Essa é aquela frase que gostamos de falar suspirando, naqueles momentos em que paramos o "modo automático" e olhamos a janela da vida. Aí nossos amigos nos olham e dizem: Pô... parece que foi ontem! Ficamos com o espirito murcho, começamos a pensar que um dia tudo vai acabar e que vamos envelhecer... um dia seremos aqueles velhinhos que andam devagar e jogam comida para os pombos.

Por que toda essa tristeza com o pensar no tempo? Acho que é porque ligamos a ideia de tempo com o fim. Nós queremos viver para sempre! Cientistas estudam maneiras de prolongar a vida, somos bombardeados por dietas, exercícios, receitas de como viver mais e melhor. Queremos fazer um backup de nossa consciência em um banco de dados capaz de nos manter "on line" para sempre. Temos uma fixação pela juventude eterna e o fim é uma espécie de tabu, pois a morte é algo horrível em todos os sentidos, pois a morte, coitada, não não possui lado bom.

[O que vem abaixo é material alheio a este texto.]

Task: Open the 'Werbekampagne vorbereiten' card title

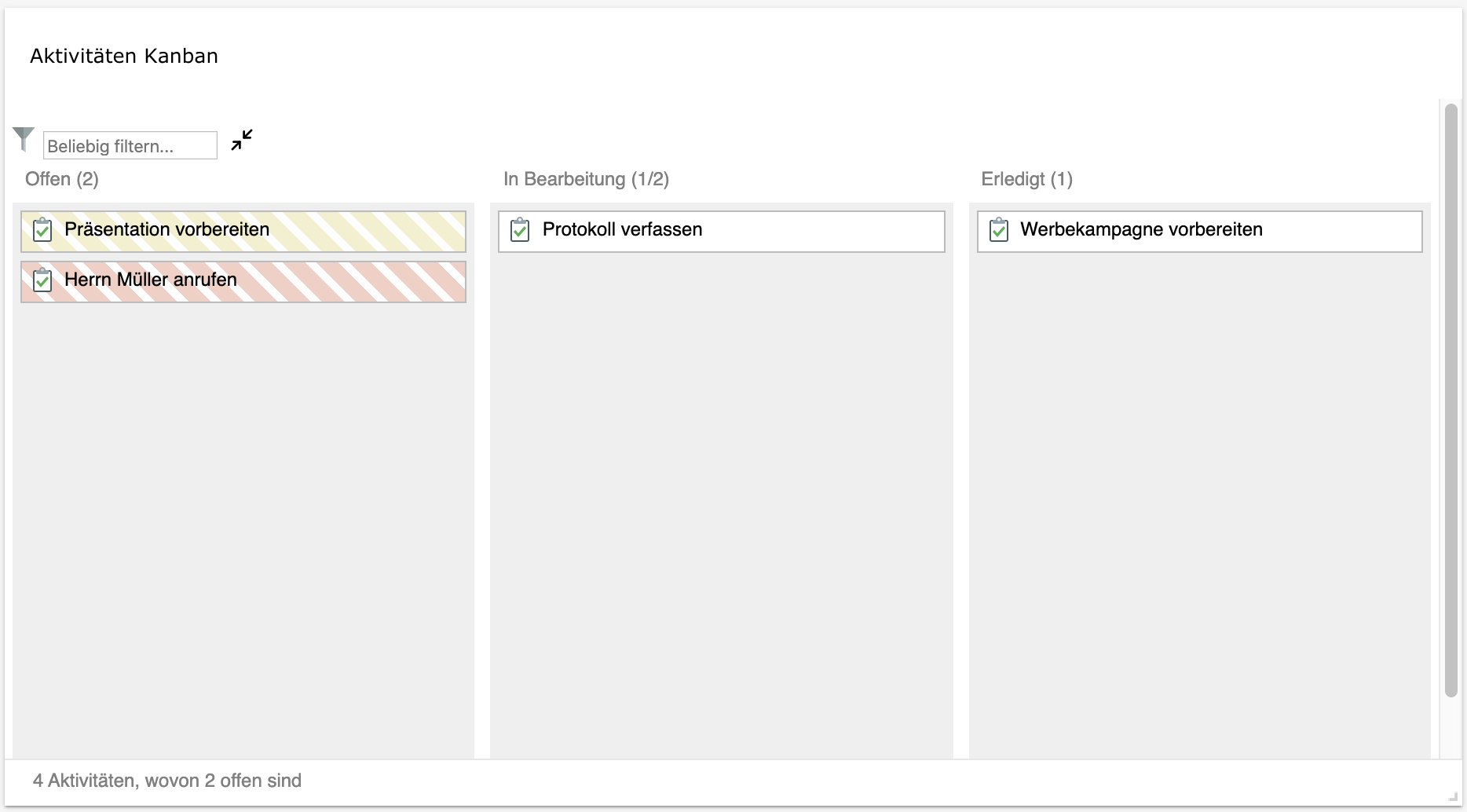Action: 1141,229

Nós vemos a lua morrer todos os meses, as plantas perderem suas folhas no outono, ninhos vazios, secas e frio, todas as coisas se alternam e ainda sim queremos durar para sempre. Eu acredito este apego na "duração" é fruto de uma crença que vincula realidade e visibilidade, mas aqui eu me pergunto: e as pessoas e coisas que não estão mais aqui, elas não existem mais? Acreditar nisso seria acreditar que a lua quando minguante não influencia nossos mares, ou que aquela foto esquecida na gaveta não pode fazer nossos corações tremerem e que aquele cheiro de chuva não nos lembre da nossa mais remota infância.

Essa recusa da morte nos cega para o invisível que nos sustenta, nos impede de reconhecer a presença sutil e fundamental daqueles que nos amam, ainda que do outro lado do horizonte visível. Essa ansiedade mortal que nos invade por todos os poros, a solidão e a insegurança que sentimos diante da amplidão do desconhecido é o preço que pagamos por uma existência manca, ignorante do ritmo cósmico. Quando abrimos mão dessa ilusão de permanência tudo começa a caminhar mansamente e até as árvores nos contam suas historias, as coisas ganham vida, porque sem a morte somos surdos para o invisível.

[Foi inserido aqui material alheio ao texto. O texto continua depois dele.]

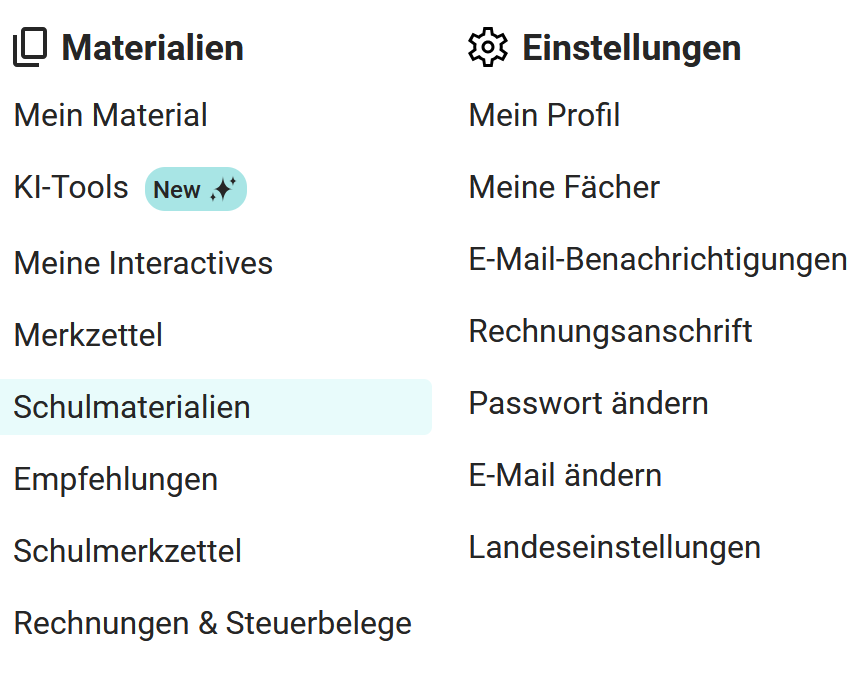
Task: Open Empfehlungen
Action: click(115, 480)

As trutas retornam do mar para seu rio natal, enfrentam correntes e obstáculos, são presas fáceis para ursos e tudo isso para desovar e morrer. Como eles escolhem o rio certo, dentre as centenas de afluentes, ou o por que desse masoquismo todo, são perguntas que não conseguimos responder, a isso chamamos "o mistério da vida". Eu diria que a truta e o rio nunca se separaram. Este "retorno" que parece aos nossos olhos uma via crucis é apenas um momento de um ciclo eterno que em última instância não escolhemos. Este percurso está inscrito em nossa alma e se por acaso nos sentimos perdidos diante das bifurcações que a vida nos apresenta, isso se deve ao grau de desconhecimento de nós mesmos, não às incertezas do caminho.

Podemos chamar a vida de tragédia? Eu prefiro chamá-la "dança eterna", pois o que nós chamamos morte é apenas um momento, um passo atrás, e como todos que dançam sabem, meu passo atrás é o passo adiante de minha companheira... trocando em miúdos, a minha consumação é a vida das pessoas que amo.

Um brinde à vida! Desejo que vocês meus amores... se esbaldem!